## GIVEN RECORDS
● ● ● ● ● ● ●
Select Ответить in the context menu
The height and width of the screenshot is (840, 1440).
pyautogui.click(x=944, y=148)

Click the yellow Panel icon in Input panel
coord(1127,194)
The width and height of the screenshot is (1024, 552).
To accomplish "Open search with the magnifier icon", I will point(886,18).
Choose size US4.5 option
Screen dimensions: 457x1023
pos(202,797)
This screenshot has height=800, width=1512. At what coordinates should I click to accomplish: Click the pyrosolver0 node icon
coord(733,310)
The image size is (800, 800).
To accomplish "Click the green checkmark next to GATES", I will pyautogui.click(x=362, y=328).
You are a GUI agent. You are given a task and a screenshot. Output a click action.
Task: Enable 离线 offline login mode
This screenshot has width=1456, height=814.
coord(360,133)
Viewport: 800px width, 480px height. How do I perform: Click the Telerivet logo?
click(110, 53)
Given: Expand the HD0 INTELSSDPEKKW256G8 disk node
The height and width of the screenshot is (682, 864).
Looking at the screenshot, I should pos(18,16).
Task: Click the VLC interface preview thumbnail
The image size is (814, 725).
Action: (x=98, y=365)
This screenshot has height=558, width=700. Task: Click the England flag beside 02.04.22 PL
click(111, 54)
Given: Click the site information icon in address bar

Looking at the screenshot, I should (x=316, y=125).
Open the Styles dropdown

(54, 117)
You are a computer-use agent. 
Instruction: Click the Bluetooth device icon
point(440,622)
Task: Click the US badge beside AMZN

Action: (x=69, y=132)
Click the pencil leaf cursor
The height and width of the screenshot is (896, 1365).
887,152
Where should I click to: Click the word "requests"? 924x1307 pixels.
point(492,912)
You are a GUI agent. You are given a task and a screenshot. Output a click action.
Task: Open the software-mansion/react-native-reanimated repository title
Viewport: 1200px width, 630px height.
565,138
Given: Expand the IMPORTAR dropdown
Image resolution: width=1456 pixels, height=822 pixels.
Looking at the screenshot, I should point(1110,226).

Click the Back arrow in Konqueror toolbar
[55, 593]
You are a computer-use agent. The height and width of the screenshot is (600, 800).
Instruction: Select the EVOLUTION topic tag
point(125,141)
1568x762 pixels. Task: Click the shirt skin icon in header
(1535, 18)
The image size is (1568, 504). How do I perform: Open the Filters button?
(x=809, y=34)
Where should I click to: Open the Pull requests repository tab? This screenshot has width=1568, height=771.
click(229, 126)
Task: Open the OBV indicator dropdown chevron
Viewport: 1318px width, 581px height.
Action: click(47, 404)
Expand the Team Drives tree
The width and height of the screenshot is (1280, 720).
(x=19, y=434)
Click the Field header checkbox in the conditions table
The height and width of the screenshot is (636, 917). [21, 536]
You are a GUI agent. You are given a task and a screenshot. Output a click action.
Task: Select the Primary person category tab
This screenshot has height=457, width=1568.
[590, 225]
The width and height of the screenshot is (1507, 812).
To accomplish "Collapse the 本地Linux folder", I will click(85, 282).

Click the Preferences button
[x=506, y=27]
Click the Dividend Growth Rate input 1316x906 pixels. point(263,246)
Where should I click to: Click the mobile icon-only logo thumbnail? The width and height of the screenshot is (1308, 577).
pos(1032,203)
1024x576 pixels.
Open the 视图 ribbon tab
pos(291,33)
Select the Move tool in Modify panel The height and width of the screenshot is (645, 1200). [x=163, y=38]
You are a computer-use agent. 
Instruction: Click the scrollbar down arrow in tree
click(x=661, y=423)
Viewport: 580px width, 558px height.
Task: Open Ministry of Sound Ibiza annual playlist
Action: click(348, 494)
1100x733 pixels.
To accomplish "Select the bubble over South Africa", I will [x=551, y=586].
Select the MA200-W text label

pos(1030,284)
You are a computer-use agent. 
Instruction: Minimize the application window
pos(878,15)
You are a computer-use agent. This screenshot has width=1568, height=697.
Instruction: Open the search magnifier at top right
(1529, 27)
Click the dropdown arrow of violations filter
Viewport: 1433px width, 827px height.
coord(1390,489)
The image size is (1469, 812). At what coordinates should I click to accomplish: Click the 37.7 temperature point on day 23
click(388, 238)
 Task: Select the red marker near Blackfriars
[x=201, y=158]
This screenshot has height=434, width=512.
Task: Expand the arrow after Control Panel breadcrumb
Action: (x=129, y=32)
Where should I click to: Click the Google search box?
● ● ● ● ● ● ●
## JOB
Repeat all of the entries above word for word.

## COMPLETED TASK
Select Ответить in the context menu
The height and width of the screenshot is (840, 1440).
pyautogui.click(x=944, y=148)

Click the yellow Panel icon in Input panel
coord(1127,194)
The width and height of the screenshot is (1024, 552).
To accomplish "Open search with the magnifier icon", I will point(886,18).
Choose size US4.5 option
Screen dimensions: 457x1023
pos(202,797)
This screenshot has height=800, width=1512. At what coordinates should I click to accomplish: Click the pyrosolver0 node icon
coord(733,310)
The image size is (800, 800).
To accomplish "Click the green checkmark next to GATES", I will pyautogui.click(x=362, y=328).
You are a GUI agent. You are given a task and a screenshot. Output a click action.
Task: Enable 离线 offline login mode
This screenshot has width=1456, height=814.
coord(360,133)
Viewport: 800px width, 480px height. How do I perform: Click the Telerivet logo?
click(110, 53)
Given: Expand the HD0 INTELSSDPEKKW256G8 disk node
The height and width of the screenshot is (682, 864).
Looking at the screenshot, I should pos(18,16).
Task: Click the VLC interface preview thumbnail
The image size is (814, 725).
Action: (x=98, y=365)
This screenshot has height=558, width=700. Task: Click the England flag beside 02.04.22 PL
click(111, 54)
Given: Click the site information icon in address bar

Looking at the screenshot, I should (x=316, y=125).
Open the Styles dropdown

(54, 117)
You are a computer-use agent. 
Instruction: Click the Bluetooth device icon
point(440,622)
Task: Click the US badge beside AMZN

Action: (x=69, y=132)
Click the pencil leaf cursor
The height and width of the screenshot is (896, 1365).
887,152
Where should I click to: Click the word "requests"? 924x1307 pixels.
point(492,912)
You are a GUI agent. You are given a task and a screenshot. Output a click action.
Task: Open the software-mansion/react-native-reanimated repository title
Viewport: 1200px width, 630px height.
565,138
Given: Expand the IMPORTAR dropdown
Image resolution: width=1456 pixels, height=822 pixels.
Looking at the screenshot, I should point(1110,226).

Click the Back arrow in Konqueror toolbar
[55, 593]
You are a computer-use agent. The height and width of the screenshot is (600, 800).
Instruction: Select the EVOLUTION topic tag
point(125,141)
1568x762 pixels. Task: Click the shirt skin icon in header
(1535, 18)
The image size is (1568, 504). How do I perform: Open the Filters button?
(x=809, y=34)
Where should I click to: Open the Pull requests repository tab? This screenshot has width=1568, height=771.
click(229, 126)
Task: Open the OBV indicator dropdown chevron
Viewport: 1318px width, 581px height.
Action: click(47, 404)
Expand the Team Drives tree
The width and height of the screenshot is (1280, 720).
(x=19, y=434)
Click the Field header checkbox in the conditions table
The height and width of the screenshot is (636, 917). [21, 536]
You are a GUI agent. You are given a task and a screenshot. Output a click action.
Task: Select the Primary person category tab
This screenshot has height=457, width=1568.
[590, 225]
The width and height of the screenshot is (1507, 812).
To accomplish "Collapse the 本地Linux folder", I will click(85, 282).

Click the Preferences button
[x=506, y=27]
Click the Dividend Growth Rate input 1316x906 pixels. point(263,246)
Where should I click to: Click the mobile icon-only logo thumbnail? The width and height of the screenshot is (1308, 577).
pos(1032,203)
1024x576 pixels.
Open the 视图 ribbon tab
pos(291,33)
Select the Move tool in Modify panel The height and width of the screenshot is (645, 1200). [x=163, y=38]
You are a computer-use agent. 
Instruction: Click the scrollbar down arrow in tree
click(x=661, y=423)
Viewport: 580px width, 558px height.
Task: Open Ministry of Sound Ibiza annual playlist
Action: click(348, 494)
1100x733 pixels.
To accomplish "Select the bubble over South Africa", I will [x=551, y=586].
Select the MA200-W text label

pos(1030,284)
You are a computer-use agent. 
Instruction: Minimize the application window
pos(878,15)
You are a computer-use agent. This screenshot has width=1568, height=697.
Instruction: Open the search magnifier at top right
(1529, 27)
Click the dropdown arrow of violations filter
Viewport: 1433px width, 827px height.
coord(1390,489)
The image size is (1469, 812). At what coordinates should I click to accomplish: Click the 37.7 temperature point on day 23
click(388, 238)
 Task: Select the red marker near Blackfriars
[x=201, y=158]
This screenshot has height=434, width=512.
Task: Expand the arrow after Control Panel breadcrumb
Action: (x=129, y=32)
Where should I click to: Click the Google search box?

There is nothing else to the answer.